**GIVEN PROBLEM A:**
From the records below, pull out every line that contains the string "width".

**SOURCE TEXT:**
· · · ·
Single by Nervo

from the album Collateral
- Released: 4 June 2012
- Recorded: 2011
- Genre: Progressive house
- Length: 3:21 (radio edit) 5:47 (extended mix)
- Label: Astralwerks
- Songwriters: Miriam Nervo; Olivia Nervo; Tim Bergling;
- Producers: Nervo; Avicii;

Nervo singles chronology
| "Livin' My Love" (2012) | "You're Gonna Love Again" (2012) | "Like Home" (2012) |

= You're Gonna Love Again =

"You're Gonna Love Again" is a song by Australian twin sisters Nervo featuring uncredited songwriting and production from Swedish DJ Avicii. The single was released digitally on 4 June 2012 in Australia and the United States and is included on their 2015 album, Collateral.

"You're Gonna Love Again" was leaked in 2011 and reached number one on the Hype Machine chart.

==Music video==
A music video to accompany the release of "You're Gonna Love Again" was released on YouTube on 2 July 2012. It features Australian actress Cleopatra Coleman.
· · · ·
**RECORDS FOR THIS EXERCISE:**
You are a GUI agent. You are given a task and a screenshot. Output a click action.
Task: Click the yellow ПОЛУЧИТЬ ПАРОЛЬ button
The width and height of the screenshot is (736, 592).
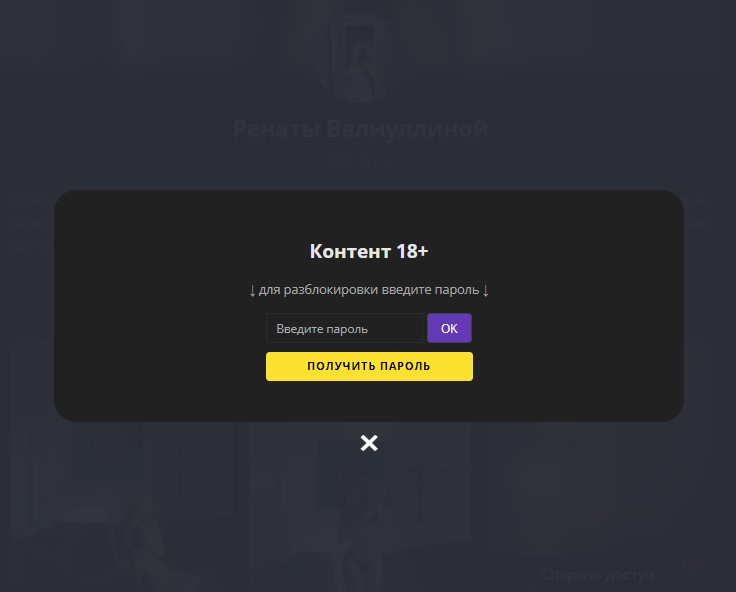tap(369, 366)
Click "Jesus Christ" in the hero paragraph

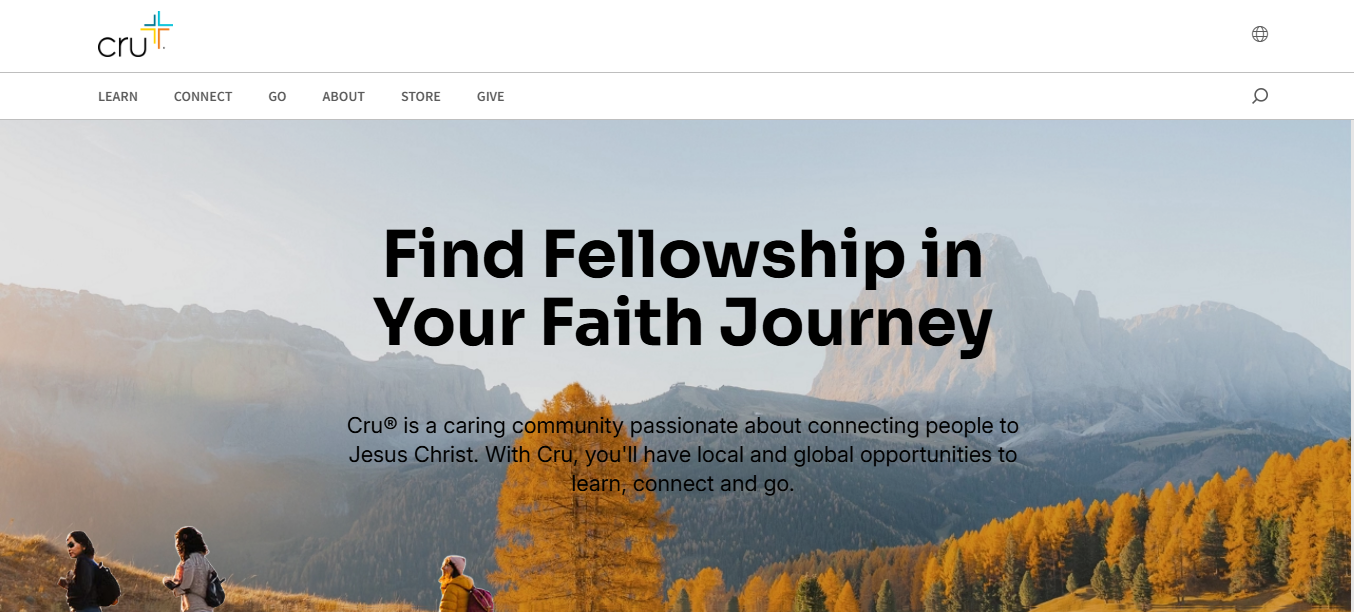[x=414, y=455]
· · · ·
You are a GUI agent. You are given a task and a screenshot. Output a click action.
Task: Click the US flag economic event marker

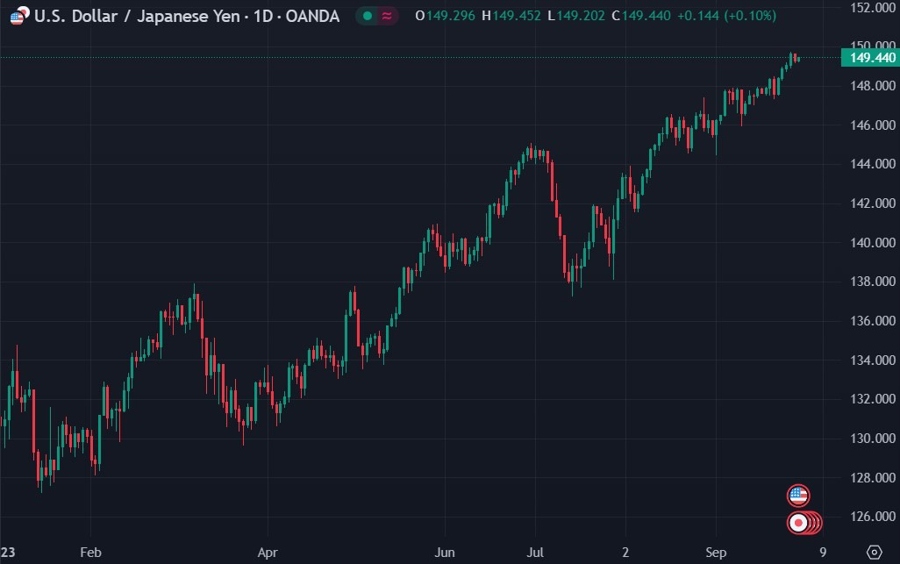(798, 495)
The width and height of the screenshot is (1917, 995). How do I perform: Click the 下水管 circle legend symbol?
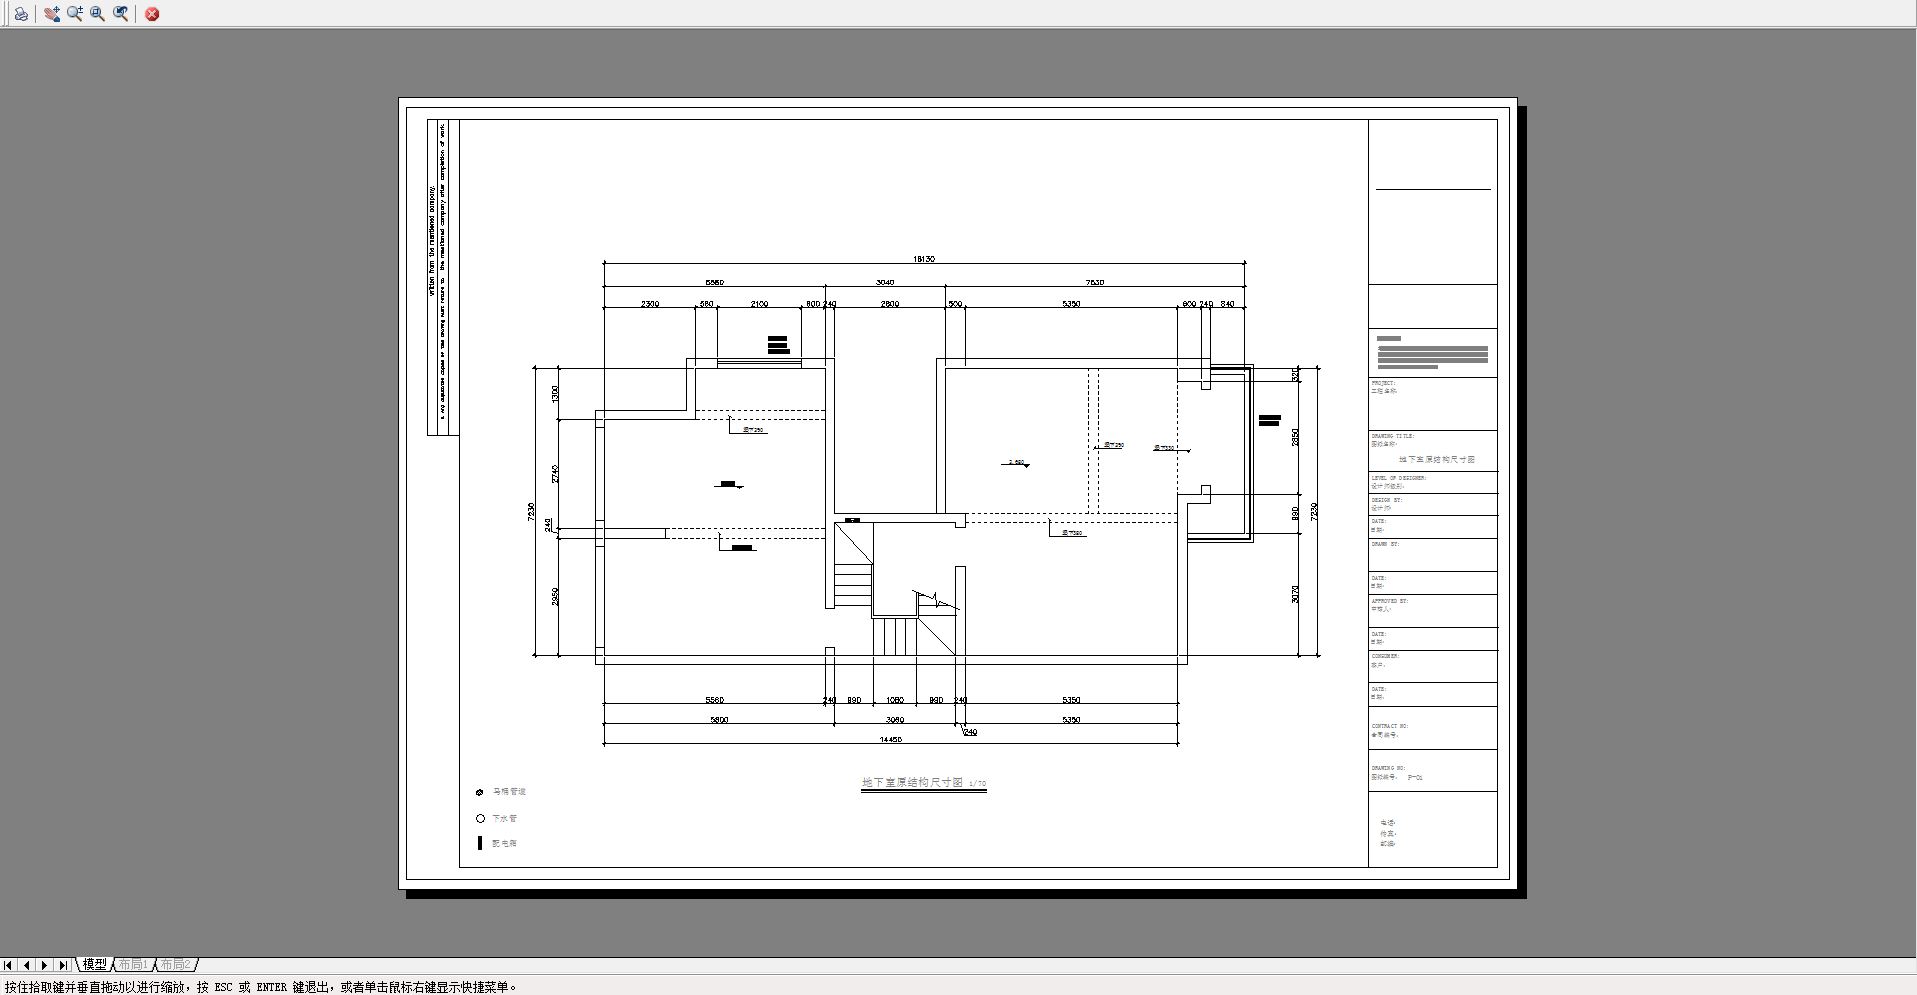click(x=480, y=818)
· · · ·
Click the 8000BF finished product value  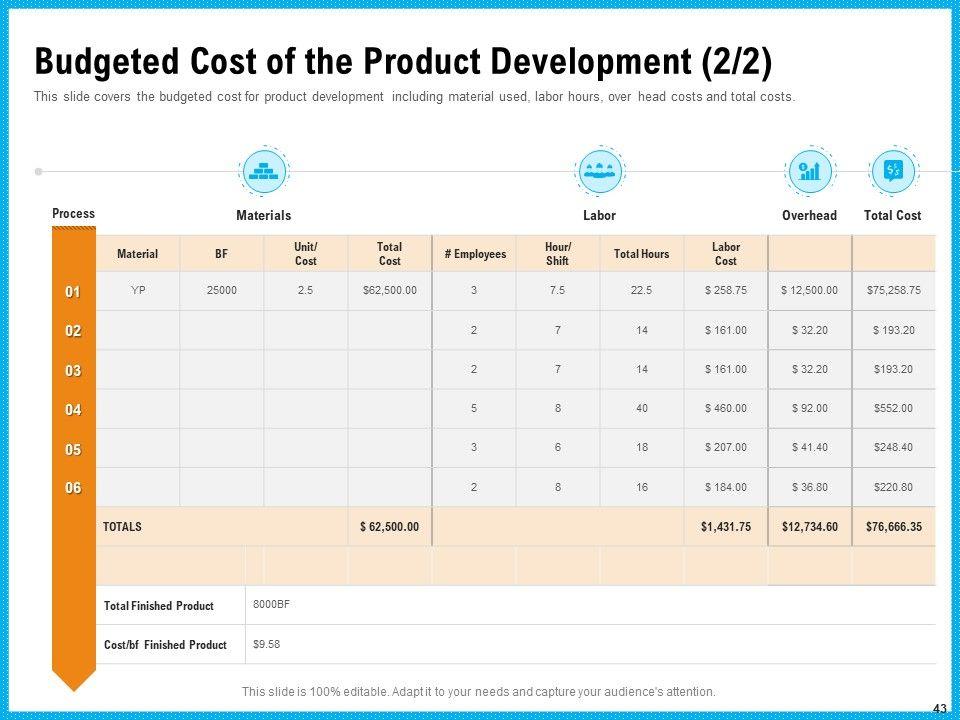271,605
· · · ·
**GIVEN PROBLEM B:**
Write out the whole text about the Nervo single above, unchanged.

**OUTPUT A:**
The width and height of the screenshot is (736, 592).
The width and height of the screenshot is (1917, 995). How do I perform: Click the 下水管 circle legend symbol?

**OUTPUT B:**
Single by Nervo

from the album Collateral
- Released: 4 June 2012
- Recorded: 2011
- Genre: Progressive house
- Length: 3:21 (radio edit) 5:47 (extended mix)
- Label: Astralwerks
- Songwriters: Miriam Nervo; Olivia Nervo; Tim Bergling;
- Producers: Nervo; Avicii;

Nervo singles chronology
| "Livin' My Love" (2012) | "You're Gonna Love Again" (2012) | "Like Home" (2012) |

= You're Gonna Love Again =

"You're Gonna Love Again" is a song by Australian twin sisters Nervo featuring uncredited songwriting and production from Swedish DJ Avicii. The single was released digitally on 4 June 2012 in Australia and the United States and is included on their 2015 album, Collateral.

"You're Gonna Love Again" was leaked in 2011 and reached number one on the Hype Machine chart.

==Music video==
A music video to accompany the release of "You're Gonna Love Again" was released on YouTube on 2 July 2012. It features Australian actress Cleopatra Coleman.